The Bibliophile at the Book Sale
- terriblazell
- Jul 12, 2021
- 4 min read
Do you believe in ghosts?
A bibliophile is someone who loves or collects books. A logophile or lexophile is a lover of words. If you are a lover of reading, you are called Bookish and Bookworm. The Latin word is lectiophile which works but it’s certainly not very common and doesn’t roll off the tongue like bibliophile does. A pluviophile is someone who loves rain, by the way. There will be a quiz later.
I am a bibliophile although I keep it under control. I don’t have the money or space to collect too many more books. I am also a logophile and a lectiophile. I actually keep a list of favorite words. Sylvan is # 1 in case you are wondering.
Since Covid, my local library had cancelled their used books sales. It’s been about eighteen months since they had one. I did buy a few new books at Browsers, our downtown book shop, during the shutdown and my Book Club kept me reading this whole time with their monthly suggestions. Those books usually came from the library; as many audio as I could get. Audio books allows me to read two books at once. One in print at home and one in my car in my cd player. More than once, I’ve driven to work a little early and sat in the parking lot listening until the end of the chapter. And since I was fortunate to keep working during Covid, I didn’t make a dent in my unread book collection sitting on my shelves at home.
And then there was the book sale. Or should I say The Book Sale. The. Book. Sale.
I don’t need any new books. No reason to go. But I can’t stay away.
At the library, there are about eight metal racks in the corner of the parking lot. There is a children’s section, cookbooks, middle grade and crafts. Then I walk through the door, past the table with the ladies guarding the money box and into the room. The Room. The. Room.
Wall to wall books propped up on tables hugging the walls and more down the middle of the room. They smell of old paper and old covers. They smell of hundreds of hands caressing each one, lifting their covers, gently turning their pages and regarding each one as a treasure. The hands of a book lover touching its beloved.
There are only three other people in the room and we are all quietly, reverently walking among the books. There is something spiritual about being among books. It is a feeling I get whether I am at the library or at a bookstore. Anyplace there are hundreds of books. Each story a time capsule. Do I believe in ghosts? I believe in books and they are voices of the dead as well as the living.
I stop at the nearest table. It has a paper sign that says Old Books / Classics. These books are frayed, their hard bound covers wrapped in fraying cloth instead of paper like the more cheaply produced books today. They smell like old attics and basements. Their pages are yellowed. Some are almost too fragile to handle. I gently lift a cover and look at the publication date: 1912.

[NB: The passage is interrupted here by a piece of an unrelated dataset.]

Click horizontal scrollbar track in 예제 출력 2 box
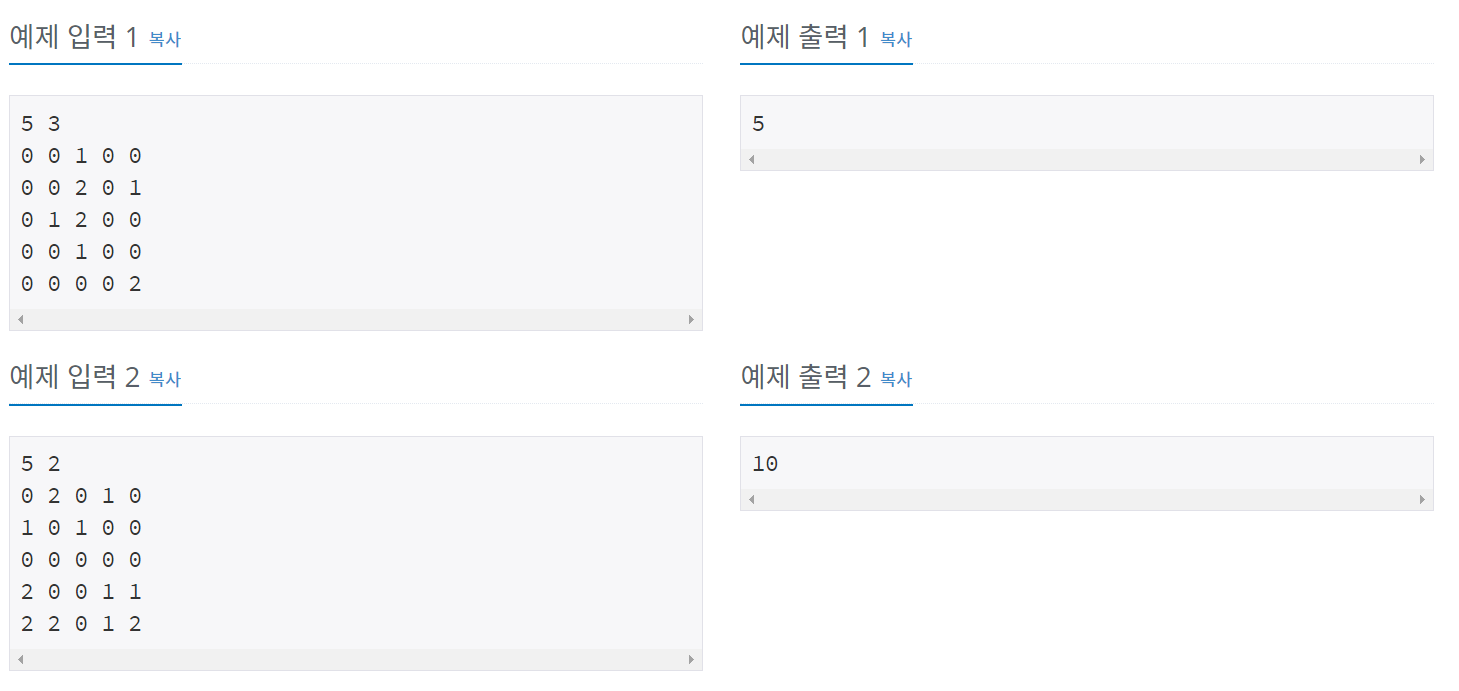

I wanted to read what someone had to say in 1912. What did the world look like from their perspective? What did they speculate about the future. I move to the next book and then the next. Slowly, quietly, absorbed in my own thoughts, lost in this heavenly place.
Onto the fiction table with lots of copies of books by James Patterson. I’ve never read James Patterson. So many titles. Such thick books. There’s plenty of other books, too, of course. From there, I moved onto the political section with lots of books with outdated topics. But I still want to know what Bill Clinton thinks or Ronald Reagan. Just because.
Gardening Books. Religion and Spiritual. Yes, I’d like to know all about the sayings of Buddha and the Dalai Lama’s view of life. How do they compare to my own faith?
Nonfiction. Poetry. Pets. Lots of books on different breeds of dogs; schnauzers, German shepherd, bull dog. None for min-pins [my dog]. There is a book on dog poems and one on raising parakeets.
Travel. I linger at the travel section. There are two books on traveling to Guernsey Scotland. I wonder if they were donated by the same person. I wonder if they went.
And here is the thing – it doesn’t matter the topic or subject. I have the same feeling I get in every bookstore or library or book sale that I attend. I want to buy them all and I want to read them all. There is a yearning that twists my gut and chokes my throat because I know I can’t. I have to let them go. I have to leave them behind and concentrate on the books that are already waiting for me at home. In the end, I buy five books: The Guernsey Literary and Potato Peel Pie Society. [I’ve read this before but I’ve forgotten so much of it and I remember how good I felt the first time I read it.] The Lost City of Z, The Story of King Arthur and His Knights, At Large and At Small, and Light on Snow.
They are on my bookshelf, eager for me to read them along with the others; as hungry for me as I am for them.